TEXTAUSZUG
┌────────

Sie erwähnen mit keinem Wort, dass es sich bei
„Mr.Jones“ um den sehr seltenen Fall eines
historischen Epos handelt, dass von einer
Frau inszeniert und von einer Frau geschrieben
und produziert wurde. Wissen Sie, wie
selten es ist, dass Frauen als zentrale
künstlerische Gestalter das nötige Geld
bekommen um einen Film dieser Größenordnung
zu machen ? Es passiert so gut wie nie.
Sowohl Frau Holland, als auch Frau Chalupa haben
einen persönlichen Bezug zum Thema ihres Films.
Sie haben die kluge Wahl getroffen Gareth Jones
in den Mittelpunkt zu stellen, weil er eine
Schlüsselfigur ist zum Verständnis der Ereignisse.
Warum hätten sie – zusätzlich zu der von Vanessa
Kirby gut gespielten Nebenrolle – noch überflüssige
Frauenfiguren hinzuerfinden sollen um Ihre
imaginäre ‚Film-Frauenquote‘ zu erfüllen ?
Was mich auch ärgert an Ihrer Rezension ist
Ihr Unverständnis der Rahmenhandlung mit
George Orwell mehr abzugewinnen als, dass es
sich ja nur um einen weiteren ‚Mann‘ handele.
Orwell war mehr als nur ein Männchen, richtig?
Tatsächlich war es klug Orwell in die Handlung
einzubeziehen, denn an seinem Beispiel konnten
die Filmemacherinnen illustrieren, dass Gareth
Jones‘ journalistische Arbeit letztlich nicht
umsonst war: Die Wahrheit zeigte Wirkung darin,
dass selbst Sympathisanten der Kommunisten wie
Orwell ihre Illusionen langsam verloren.

└────────

GEGEBENE EINTRÄGE
┌────────

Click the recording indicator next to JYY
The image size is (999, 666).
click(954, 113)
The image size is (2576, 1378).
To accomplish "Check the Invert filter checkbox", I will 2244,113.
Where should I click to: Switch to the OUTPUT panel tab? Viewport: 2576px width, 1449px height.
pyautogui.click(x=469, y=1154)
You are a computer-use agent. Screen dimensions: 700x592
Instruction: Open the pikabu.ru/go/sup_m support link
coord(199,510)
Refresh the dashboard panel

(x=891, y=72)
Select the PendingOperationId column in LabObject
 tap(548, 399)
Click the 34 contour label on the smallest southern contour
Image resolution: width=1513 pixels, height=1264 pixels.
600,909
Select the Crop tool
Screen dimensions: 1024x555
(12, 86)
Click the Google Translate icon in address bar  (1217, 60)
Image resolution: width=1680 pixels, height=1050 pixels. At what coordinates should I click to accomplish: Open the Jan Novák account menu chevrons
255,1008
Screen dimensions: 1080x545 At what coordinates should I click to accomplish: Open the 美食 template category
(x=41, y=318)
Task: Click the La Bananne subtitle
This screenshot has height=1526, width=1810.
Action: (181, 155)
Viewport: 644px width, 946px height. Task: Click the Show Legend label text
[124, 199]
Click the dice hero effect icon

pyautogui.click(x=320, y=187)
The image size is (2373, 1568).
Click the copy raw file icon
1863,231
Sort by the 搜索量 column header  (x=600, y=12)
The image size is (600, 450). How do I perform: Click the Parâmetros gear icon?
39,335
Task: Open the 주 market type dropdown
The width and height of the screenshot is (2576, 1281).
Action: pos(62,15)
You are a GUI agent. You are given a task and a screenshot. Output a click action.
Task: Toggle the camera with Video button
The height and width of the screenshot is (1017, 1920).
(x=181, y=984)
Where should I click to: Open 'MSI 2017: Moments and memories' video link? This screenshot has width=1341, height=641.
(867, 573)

└────────

AUFGABENSTELLUNG
Wen stellen die Filmemacherinnen laut dem Textauszug in den Mittelpunkt von „Mr. Jones“, und mit welcher Begründung?

LÖSUNG
Gareth Jones, weil er eine Schlüsselfigur zum Verständnis der Ereignisse ist.